▶ **Goal**:
Repeat the following lines word for word, leaving out the pictures.
* Begin *
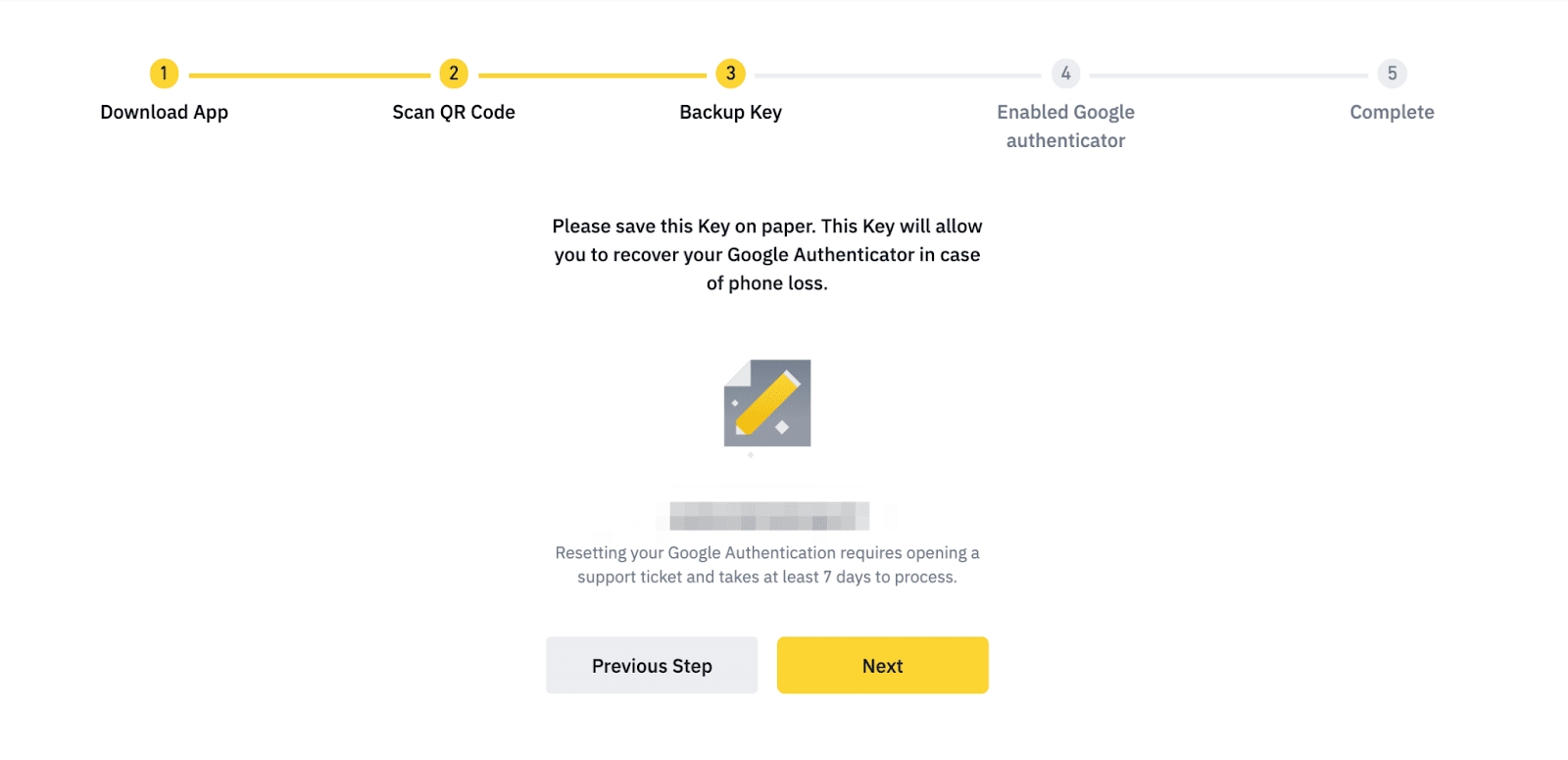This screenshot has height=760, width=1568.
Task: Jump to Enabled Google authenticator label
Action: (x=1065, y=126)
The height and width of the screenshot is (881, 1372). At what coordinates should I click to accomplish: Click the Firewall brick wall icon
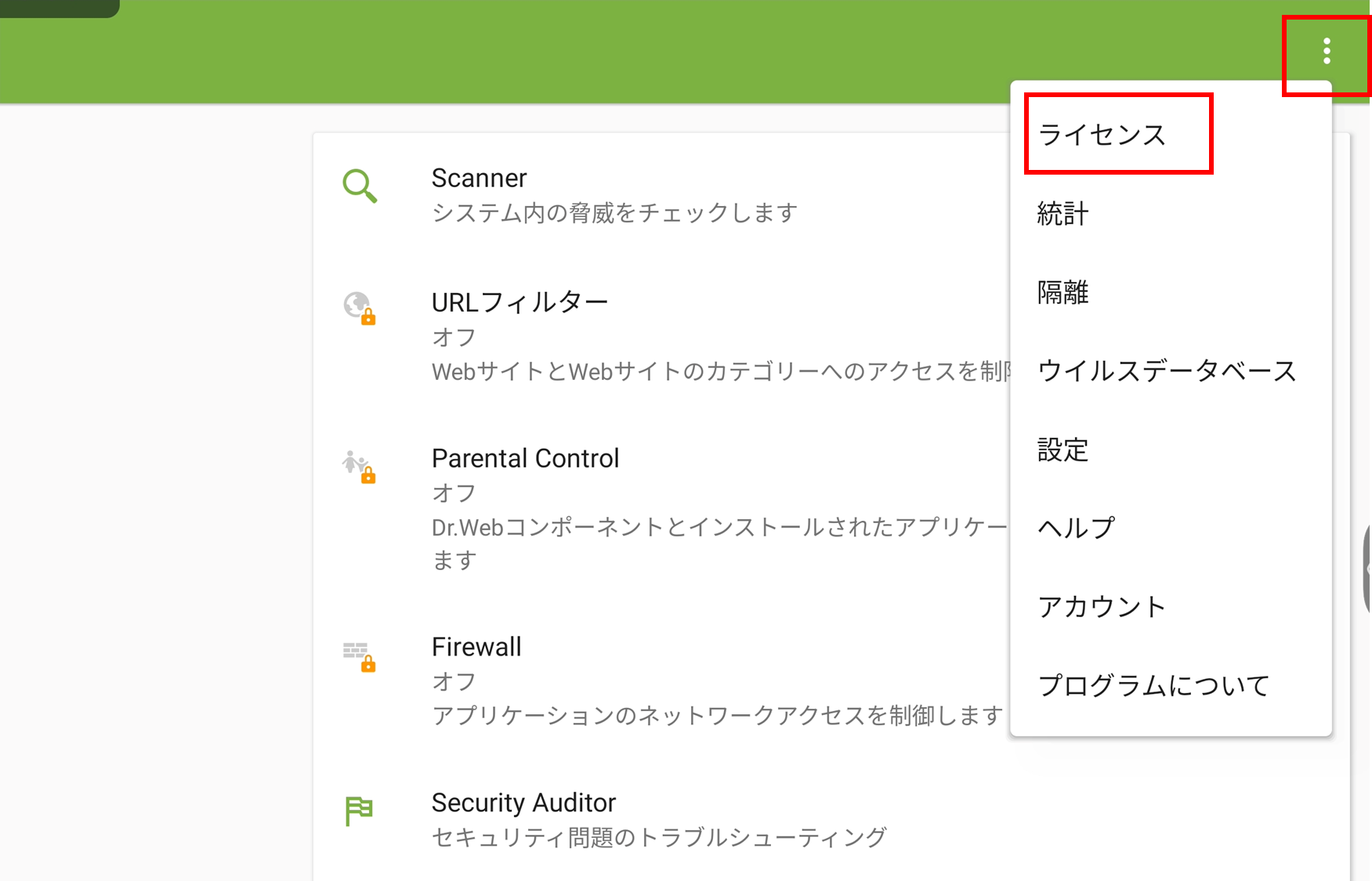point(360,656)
* End *
▶ **Exercise output**:
This screenshot has height=760, width=1568.
Task: Jump to Enabled Google authenticator label
Action: (x=1065, y=126)
The height and width of the screenshot is (881, 1372). At what coordinates should I click to accomplish: Click the Firewall brick wall icon
point(360,656)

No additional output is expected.